I originally wrote this note in a notebook at Powells bookstore in a and more of this note in Marathon Taverna, while txting an old friend who was on his way home from the doctor after a "vehicular entanglement". Talking to him, i started to realize I've (this year) started taking cues from 6 years ago me.
Mind you, six years ago me was a bit of a nut, and WAY to skinny and poor, but ballsy.and open.and experimental.
It's the last 3 things that I'm talking about.
Last year was, in a word, crap. Our roomates were, at best..not the best,we moved 3 times,we were poor, and i was very confused as to what,where, and who i wanted to be. Being the working partner of a grad student makes one a little nuts.To say the very fucking least.
I went back to Missouri in August, because i HAD TO GET THE FUCK OUT OF HERE. Missouri is NOT awesome, but it contains some awesome people.So i went to see a few of them. For me the best way to see something differently, and I did.This was good. speaking of MO. , the best way to feel better about where you live, and who you are is to go to Branson,Mo.really. that place reeks of neon and failure.
Anyhoo, I came back and started to do things differently.
Enough surmizing. here's some crap i did, saw,and didn't do this year.I wander verbally. I cannot segue.but, fuck you, it's my damned blog, so, there.
THIS YEAR I...............
1. got stuck in my duplex driveway for a week, due to Portlands 3 feet of january snow. AKA "snowpocalypse., and walked 3 mile to buy a Christmas present, because what i wanted was on sale.
2. I worked for a week in a store with NO heat.

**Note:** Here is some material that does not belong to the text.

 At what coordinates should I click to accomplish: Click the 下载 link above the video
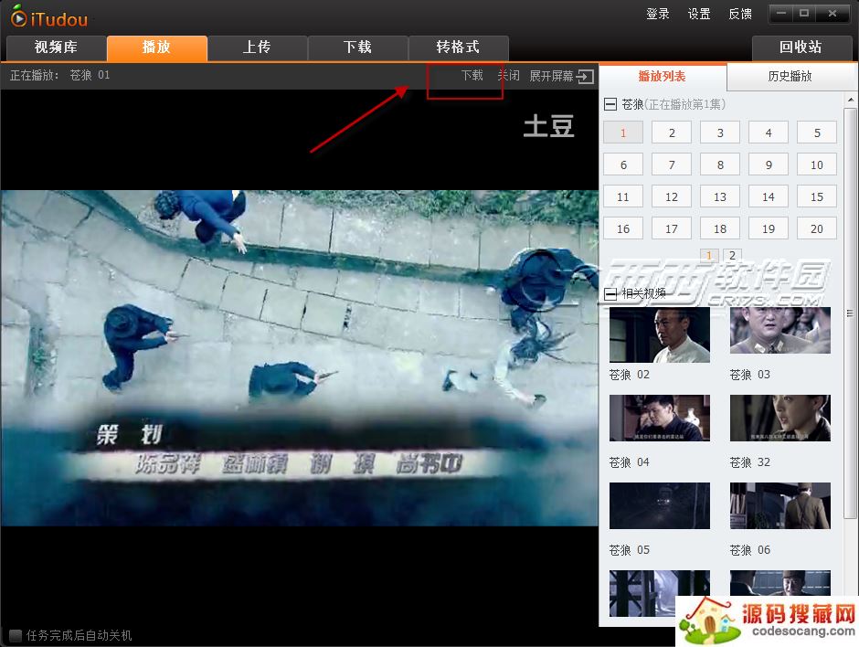coord(472,76)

3.I reconnected with my Sister, whom, as it turns out is one amazing,smart kid. and a hot mama at that. She ain't Heavy!
4.I saw an Otter felate itself at the zoo in front of a group of school kids. I think it may have ruined me.

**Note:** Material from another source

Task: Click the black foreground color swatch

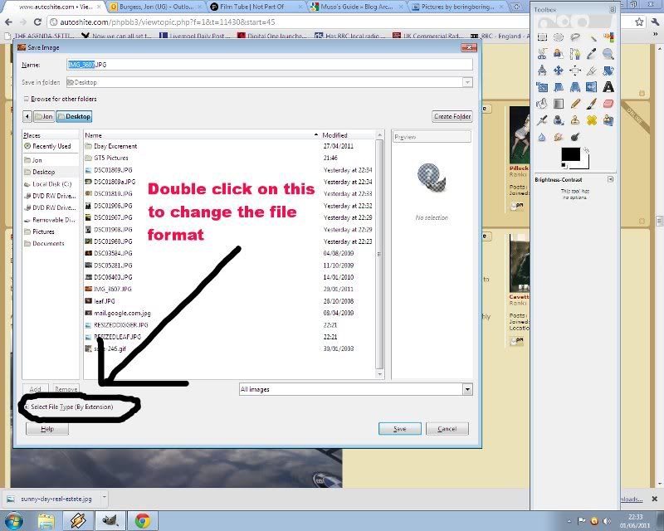Action: pyautogui.click(x=569, y=154)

5. I cut back the smoking. ALOT. I did quit for a while, but fuck that.
6. My Ueterus tried to kill me a few times.That was no fun.but, in the end, I showed it what for. Take THAT baby maker!!

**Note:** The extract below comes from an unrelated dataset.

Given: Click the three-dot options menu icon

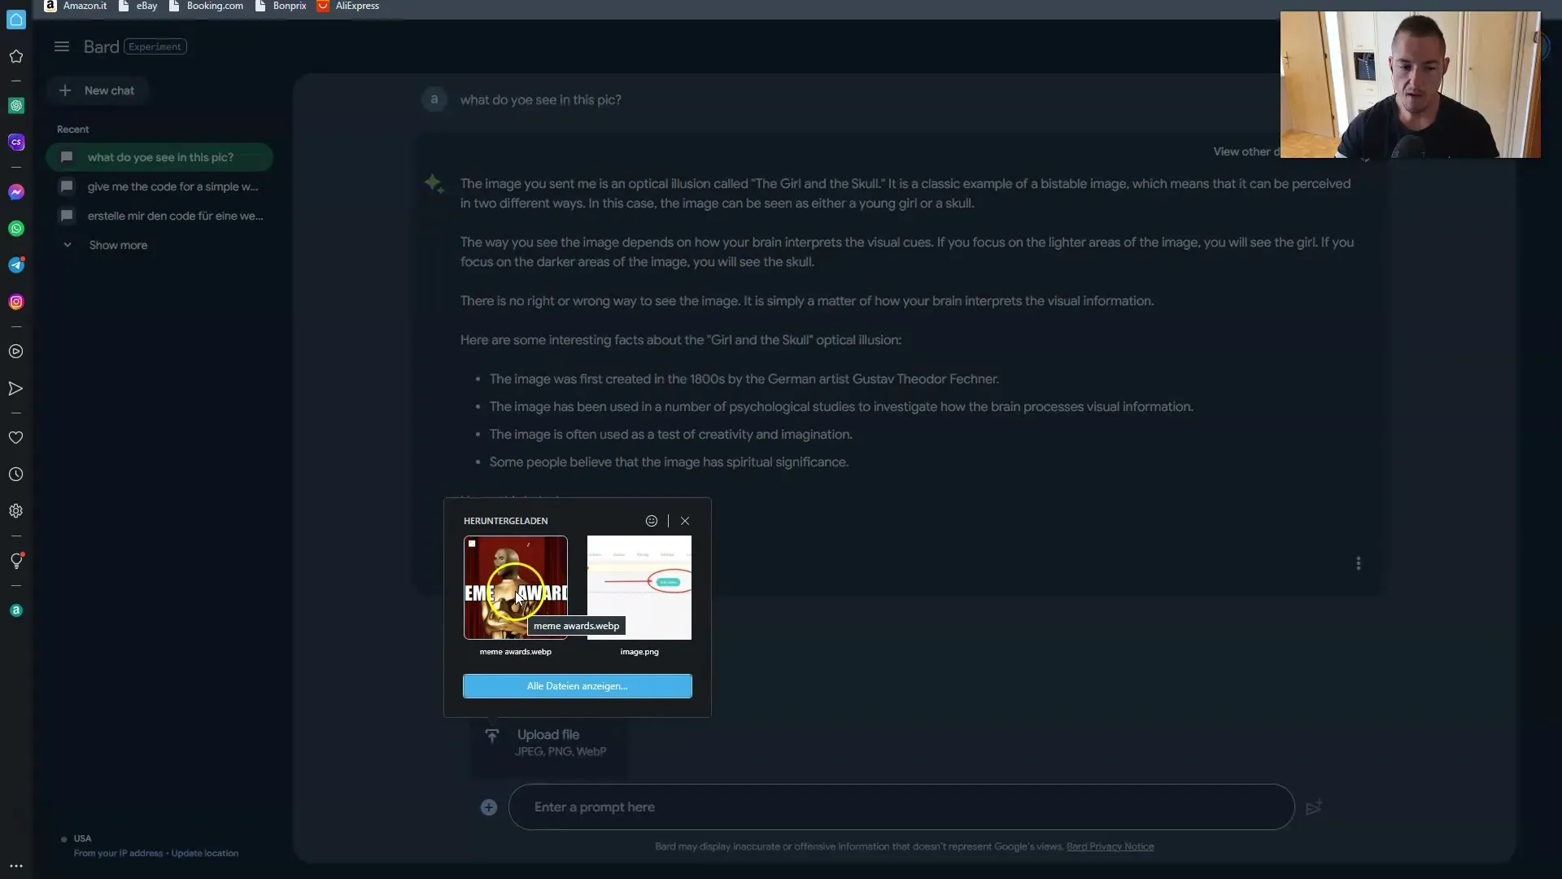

7. We finally found housemates that are not only tolerable but pretty cool. Living in a basement painted like a bomb shelter is a small price to pay for not living with crazies, racists,or hellspawned motherfuckers.. About goddamn time!
8.I made, reconnected with,and visited some really good friends.I know some really bad-ass people.You should be jealous.
9. The old Buick I've had for years got impounded. My lip-gloss was in there. That sucks.I now drive a suburban. How sexy is that? That was NOT a real question. Shut up.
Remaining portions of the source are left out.